The gameplay was praised by Famitsu for its relaxed difficulty compared to Tactics Advance and large amount of content, while 1UP.coms James Mielke praised the depth of gameplay as the game's strongest feature. Simon Parkin, writing for Eurogamer, called the game a "straightforward interpretation of the [tactical RPG] genre", enjoying several elements of the gameplay and calling it one of the genre's best examples on the DS. Game Informers Joe Juba positively noted the greater range of strategic options compared to earlier Tactics titles. Will Herring of GamePro praised the amount of content and breadth of gameplay freedom. GameSpots Shiva Stella enjoyed the amount of content despite general pacing issues, while IGN writer Daemon Hatfield praised the overall depth while noting a lack of innovation. Fred Dutton of Official Nintendo Magazine generally praised the gameplay, although he noted that the game's scale and depth could be quite daunting. Critics had differing views on the Law system; some praised its challenge, while others found it needlessly restrictive or an unwanted element from Tactics Advance. The slow pace of battle, menu design and lack of a rotating camera were commonly criticized.

Mielke felt that the pacing was inferior to fellow DS tactical RPG Advance Wars: Days of Ruin. Parkin called the graphics among the best on the DS at the time, while Juba praised the general graphic designs. Hatfield said: "Excellent translation, engaging characters, memorable tunes, and a dazzling art style come together to make a great package". Dutton called the presentation "top notch" and praised the musical score; these sentiments were echoed by Stella in her review.

Famitsu felt that the game's narrative development was "unsatisfactory". Mielke negatively noted a lack of mature story elements compared to the original Tactics or Tactics Advance, while Parkin found the initial premise cliche and noted a lack of substantial story after the opening segment. Juba said that the story "certainly won't keep [the player] enthralled", and Herring found it a suitable backdrop to gameplay despite its low quality.
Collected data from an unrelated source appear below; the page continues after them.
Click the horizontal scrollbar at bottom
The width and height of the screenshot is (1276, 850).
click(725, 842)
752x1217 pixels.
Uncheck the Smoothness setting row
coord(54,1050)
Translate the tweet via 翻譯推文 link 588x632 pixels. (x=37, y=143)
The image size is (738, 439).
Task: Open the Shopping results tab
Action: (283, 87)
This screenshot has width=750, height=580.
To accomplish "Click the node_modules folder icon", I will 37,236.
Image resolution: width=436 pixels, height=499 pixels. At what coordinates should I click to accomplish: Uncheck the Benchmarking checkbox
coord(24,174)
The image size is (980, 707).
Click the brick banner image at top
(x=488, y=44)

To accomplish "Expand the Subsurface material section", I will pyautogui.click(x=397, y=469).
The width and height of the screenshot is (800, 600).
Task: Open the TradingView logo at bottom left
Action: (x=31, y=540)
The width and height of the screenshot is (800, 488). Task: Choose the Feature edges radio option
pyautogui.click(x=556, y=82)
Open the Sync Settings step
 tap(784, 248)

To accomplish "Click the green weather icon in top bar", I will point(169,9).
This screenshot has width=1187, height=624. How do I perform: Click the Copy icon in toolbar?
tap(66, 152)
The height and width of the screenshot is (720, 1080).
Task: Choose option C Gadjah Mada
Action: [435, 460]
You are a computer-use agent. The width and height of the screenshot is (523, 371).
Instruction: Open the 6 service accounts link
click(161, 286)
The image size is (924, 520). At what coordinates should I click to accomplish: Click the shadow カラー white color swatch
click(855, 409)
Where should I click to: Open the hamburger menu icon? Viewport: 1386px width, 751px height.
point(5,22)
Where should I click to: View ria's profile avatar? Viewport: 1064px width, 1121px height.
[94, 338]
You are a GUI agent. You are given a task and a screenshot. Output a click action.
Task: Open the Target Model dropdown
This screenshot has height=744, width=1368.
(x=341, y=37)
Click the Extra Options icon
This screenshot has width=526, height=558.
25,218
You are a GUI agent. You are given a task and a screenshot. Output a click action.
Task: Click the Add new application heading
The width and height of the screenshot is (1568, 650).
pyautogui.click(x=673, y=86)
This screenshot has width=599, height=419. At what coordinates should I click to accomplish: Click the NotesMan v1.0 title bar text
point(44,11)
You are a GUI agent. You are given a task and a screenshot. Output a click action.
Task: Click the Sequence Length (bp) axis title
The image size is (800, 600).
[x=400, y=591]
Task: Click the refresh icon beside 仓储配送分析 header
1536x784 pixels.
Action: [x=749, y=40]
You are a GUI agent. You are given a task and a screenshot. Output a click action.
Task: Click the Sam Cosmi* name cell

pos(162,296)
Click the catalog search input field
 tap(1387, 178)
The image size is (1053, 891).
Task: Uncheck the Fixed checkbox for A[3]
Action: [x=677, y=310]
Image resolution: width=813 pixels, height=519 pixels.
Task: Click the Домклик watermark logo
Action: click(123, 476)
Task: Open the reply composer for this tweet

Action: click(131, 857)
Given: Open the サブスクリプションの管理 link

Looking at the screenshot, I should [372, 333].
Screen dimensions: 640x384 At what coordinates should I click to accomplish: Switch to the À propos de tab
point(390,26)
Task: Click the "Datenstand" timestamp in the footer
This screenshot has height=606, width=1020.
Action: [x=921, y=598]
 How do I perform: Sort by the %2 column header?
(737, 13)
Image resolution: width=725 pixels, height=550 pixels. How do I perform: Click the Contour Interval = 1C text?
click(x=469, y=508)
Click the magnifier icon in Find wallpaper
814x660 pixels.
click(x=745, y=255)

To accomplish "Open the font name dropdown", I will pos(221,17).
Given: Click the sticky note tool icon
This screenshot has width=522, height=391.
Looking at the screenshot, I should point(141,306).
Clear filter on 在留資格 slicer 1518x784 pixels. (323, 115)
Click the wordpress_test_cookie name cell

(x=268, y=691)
Stella called the plot "generic", while Dutton felt that the light tone of the story was at odds with the gameplay.

Aggregate score
| Aggregator | Score |
|---|---|
| Metacritic | 80/100 (47 reviews) |

Review scores
| Publication | Score |
|---|---|
| 1Up.com | B+ |
| Eurogamer | 7/10 |
| Famitsu | 34/40 |
| Game Informer | 8.75/10 |
| GamePro | 4/5 |
| GameSpot | 7/10 |
| IGN | 9/10 |
| Official Nintendo Magazine | 87% |

==Legacy==

Tactics A2 was awarded Best Strategy Game for the Nintendo DS by IGN for their 2008 video game awards. At the 2008 National Academy of Video Game Trade Reviewers awards, Tactics A2 was among those nominated in the "Game Strategy" category. RPGFan named the game "Strategy RPG of the Year: Handheld" during their "Games of 2008" feature ahead of Yggdra Union.

The artwork and character jobs of Tactics A2 were reused by Square Enix for Crystal Defenders, a series of titles released principally for mobile and covering turn-based strategy for its first two entries and tower defense for the third. Like Tactics A2, the Crystal Defenders series uses the true Ivalice as its setting. The Crystal Defenders games were released between 2008 and 2009, with the second and third entries releasing internationally. Music from Tactics A2 was used for the Crystal Defenders series. The Tactics A2 jobs were later used in the mobile title Final Fantasy Tactics S.